Это другая, настоящая правда, которую не в состоянии или почти не в состоянии контролировать Палисандры Невинские! 20 декабря 1941 года она пишет: «что за сволочи люди, неужели не понимают, что для человека значат эти 100 гр. масла! О, какая гнусная бюрократия всплыла сейчас наверх, как она дополнительно к фашистам мучит и тиранит нас!»[80]
В начале блокады она несколько раз упоминает о возможности отъезда. Т.е. она действительно планировала уехать из Ленинграда. Это говорит о том, что она совсем не собиралась становиться «мадонной Ленинграда», весь это пафос, на котором она поднимется после 1942 года и продержится почти до конца ее дней, совсем не планировался Ольгой. В дневник она продолжает заносить ежедневные боль, страдания и унижения, которым подвергалось ее тело и разум: «О, как я все время, все время хочу есть - это что-то дикое. Последние дни почти не могу работать из-за этого.»[81] Эта мысль типичная для всех авторов дневников блокадного Ленинграда.

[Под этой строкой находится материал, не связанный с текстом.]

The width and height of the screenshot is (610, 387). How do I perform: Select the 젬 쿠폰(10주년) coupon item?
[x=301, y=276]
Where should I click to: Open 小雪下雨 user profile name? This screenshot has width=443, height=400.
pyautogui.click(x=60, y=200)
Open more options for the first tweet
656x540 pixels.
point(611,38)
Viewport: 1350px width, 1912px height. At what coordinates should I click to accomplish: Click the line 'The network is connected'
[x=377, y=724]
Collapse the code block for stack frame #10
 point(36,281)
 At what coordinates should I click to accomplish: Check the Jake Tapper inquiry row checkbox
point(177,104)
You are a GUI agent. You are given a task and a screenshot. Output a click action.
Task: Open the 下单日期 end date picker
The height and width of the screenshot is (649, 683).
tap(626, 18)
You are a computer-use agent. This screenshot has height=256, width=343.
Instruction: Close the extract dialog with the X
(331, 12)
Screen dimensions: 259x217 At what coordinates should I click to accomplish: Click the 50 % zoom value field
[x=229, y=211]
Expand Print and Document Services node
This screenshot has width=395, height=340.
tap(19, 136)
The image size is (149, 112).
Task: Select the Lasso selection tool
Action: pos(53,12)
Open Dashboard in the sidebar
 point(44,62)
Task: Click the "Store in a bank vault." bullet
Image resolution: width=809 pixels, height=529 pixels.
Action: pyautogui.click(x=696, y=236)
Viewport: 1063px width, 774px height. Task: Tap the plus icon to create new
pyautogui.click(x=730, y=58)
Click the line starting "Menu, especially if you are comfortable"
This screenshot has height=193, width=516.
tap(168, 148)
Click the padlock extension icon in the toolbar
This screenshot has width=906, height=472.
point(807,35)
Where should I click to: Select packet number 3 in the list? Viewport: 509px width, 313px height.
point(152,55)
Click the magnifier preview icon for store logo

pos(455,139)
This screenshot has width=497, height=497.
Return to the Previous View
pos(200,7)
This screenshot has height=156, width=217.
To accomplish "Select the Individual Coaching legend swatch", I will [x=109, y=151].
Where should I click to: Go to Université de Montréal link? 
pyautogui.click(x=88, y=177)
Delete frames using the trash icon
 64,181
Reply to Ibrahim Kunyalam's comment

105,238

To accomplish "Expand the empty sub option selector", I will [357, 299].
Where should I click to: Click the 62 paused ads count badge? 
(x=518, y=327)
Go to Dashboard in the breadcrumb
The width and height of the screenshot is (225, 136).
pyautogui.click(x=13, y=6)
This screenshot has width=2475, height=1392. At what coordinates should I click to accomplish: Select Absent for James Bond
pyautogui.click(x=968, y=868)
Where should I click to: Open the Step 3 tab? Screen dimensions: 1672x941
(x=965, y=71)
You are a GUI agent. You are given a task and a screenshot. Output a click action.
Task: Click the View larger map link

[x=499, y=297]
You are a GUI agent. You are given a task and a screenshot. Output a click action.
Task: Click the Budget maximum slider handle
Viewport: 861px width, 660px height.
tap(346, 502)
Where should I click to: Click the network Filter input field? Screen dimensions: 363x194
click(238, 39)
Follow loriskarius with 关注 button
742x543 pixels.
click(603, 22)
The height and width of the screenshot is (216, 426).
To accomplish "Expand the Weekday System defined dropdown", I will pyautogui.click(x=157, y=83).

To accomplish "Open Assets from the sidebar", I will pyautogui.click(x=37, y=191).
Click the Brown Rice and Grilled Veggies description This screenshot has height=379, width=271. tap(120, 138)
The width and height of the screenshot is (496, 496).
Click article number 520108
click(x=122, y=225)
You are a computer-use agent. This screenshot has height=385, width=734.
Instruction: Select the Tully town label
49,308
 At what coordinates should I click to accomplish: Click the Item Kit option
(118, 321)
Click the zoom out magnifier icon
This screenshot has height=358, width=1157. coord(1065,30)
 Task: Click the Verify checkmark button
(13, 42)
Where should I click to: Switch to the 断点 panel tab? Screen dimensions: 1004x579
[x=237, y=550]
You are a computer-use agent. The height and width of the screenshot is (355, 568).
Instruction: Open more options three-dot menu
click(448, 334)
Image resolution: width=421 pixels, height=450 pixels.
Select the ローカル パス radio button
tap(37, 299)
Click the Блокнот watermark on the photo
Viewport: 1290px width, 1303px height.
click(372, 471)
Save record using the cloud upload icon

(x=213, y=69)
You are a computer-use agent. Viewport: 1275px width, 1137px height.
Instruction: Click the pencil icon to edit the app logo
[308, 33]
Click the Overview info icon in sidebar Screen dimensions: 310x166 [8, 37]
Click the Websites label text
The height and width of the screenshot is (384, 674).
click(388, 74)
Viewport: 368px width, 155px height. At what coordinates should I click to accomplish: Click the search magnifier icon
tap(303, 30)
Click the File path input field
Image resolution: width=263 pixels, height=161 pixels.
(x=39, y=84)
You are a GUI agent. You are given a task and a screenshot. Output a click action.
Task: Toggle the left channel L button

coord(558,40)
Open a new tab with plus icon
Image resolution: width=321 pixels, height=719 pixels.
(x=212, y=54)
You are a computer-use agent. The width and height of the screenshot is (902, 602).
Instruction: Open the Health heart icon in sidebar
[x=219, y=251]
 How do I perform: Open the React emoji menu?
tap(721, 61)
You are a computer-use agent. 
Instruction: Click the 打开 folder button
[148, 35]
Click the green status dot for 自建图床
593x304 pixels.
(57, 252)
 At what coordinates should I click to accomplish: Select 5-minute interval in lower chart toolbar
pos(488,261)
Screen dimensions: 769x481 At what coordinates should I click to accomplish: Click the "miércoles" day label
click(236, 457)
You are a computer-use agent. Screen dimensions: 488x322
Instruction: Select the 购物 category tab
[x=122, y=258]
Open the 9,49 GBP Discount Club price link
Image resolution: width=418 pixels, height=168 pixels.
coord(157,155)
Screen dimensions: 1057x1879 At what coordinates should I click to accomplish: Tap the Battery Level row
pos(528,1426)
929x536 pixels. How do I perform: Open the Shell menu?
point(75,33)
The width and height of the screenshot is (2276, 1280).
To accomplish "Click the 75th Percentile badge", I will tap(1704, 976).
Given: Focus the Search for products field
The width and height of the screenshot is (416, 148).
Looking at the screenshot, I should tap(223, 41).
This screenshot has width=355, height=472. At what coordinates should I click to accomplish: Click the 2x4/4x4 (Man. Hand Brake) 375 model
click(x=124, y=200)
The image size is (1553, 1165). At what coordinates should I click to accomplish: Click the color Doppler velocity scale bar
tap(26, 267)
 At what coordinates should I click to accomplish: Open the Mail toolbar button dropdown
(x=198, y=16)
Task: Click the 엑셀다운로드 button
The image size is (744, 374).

Записи в январе 1942 года:
«Вместе со щемящей жалостью и любовью к городу у меня уже рождается отвращение к нему и ужас перед ним… Надоело! Надоела героическая оборона, мужество, гордость нами, все это дикое, противоестественное напряжение, бесконечные гробы, собственные стихи, слова, слова и слова - мучения. О, лучше, лучше было бы, если б не было этого ленинградского героизма и мужества - этот героизм - ужас, уродство, бред. Но раз так получилось, раз уж так дико устроен мир, что приходится жить в этом бреду (у нас случаи людоедства есть, даже трупы едят), - то слава тем, кто в этом бреду обретает счастье и чувствует, что живет, и вдруг наслаждается всей жизнью! Это носители Жизни, это она сама.»[82]
Апрель 1942:
«Живу двойственно: вдруг с ужасом, с тоской, с отчаянием - слушая радио или читая газеты - понимаю, какая ложь и кошмар все, что происходит, понимаю это сердцем, вижу, что и после войны ничего не изменится.»[83]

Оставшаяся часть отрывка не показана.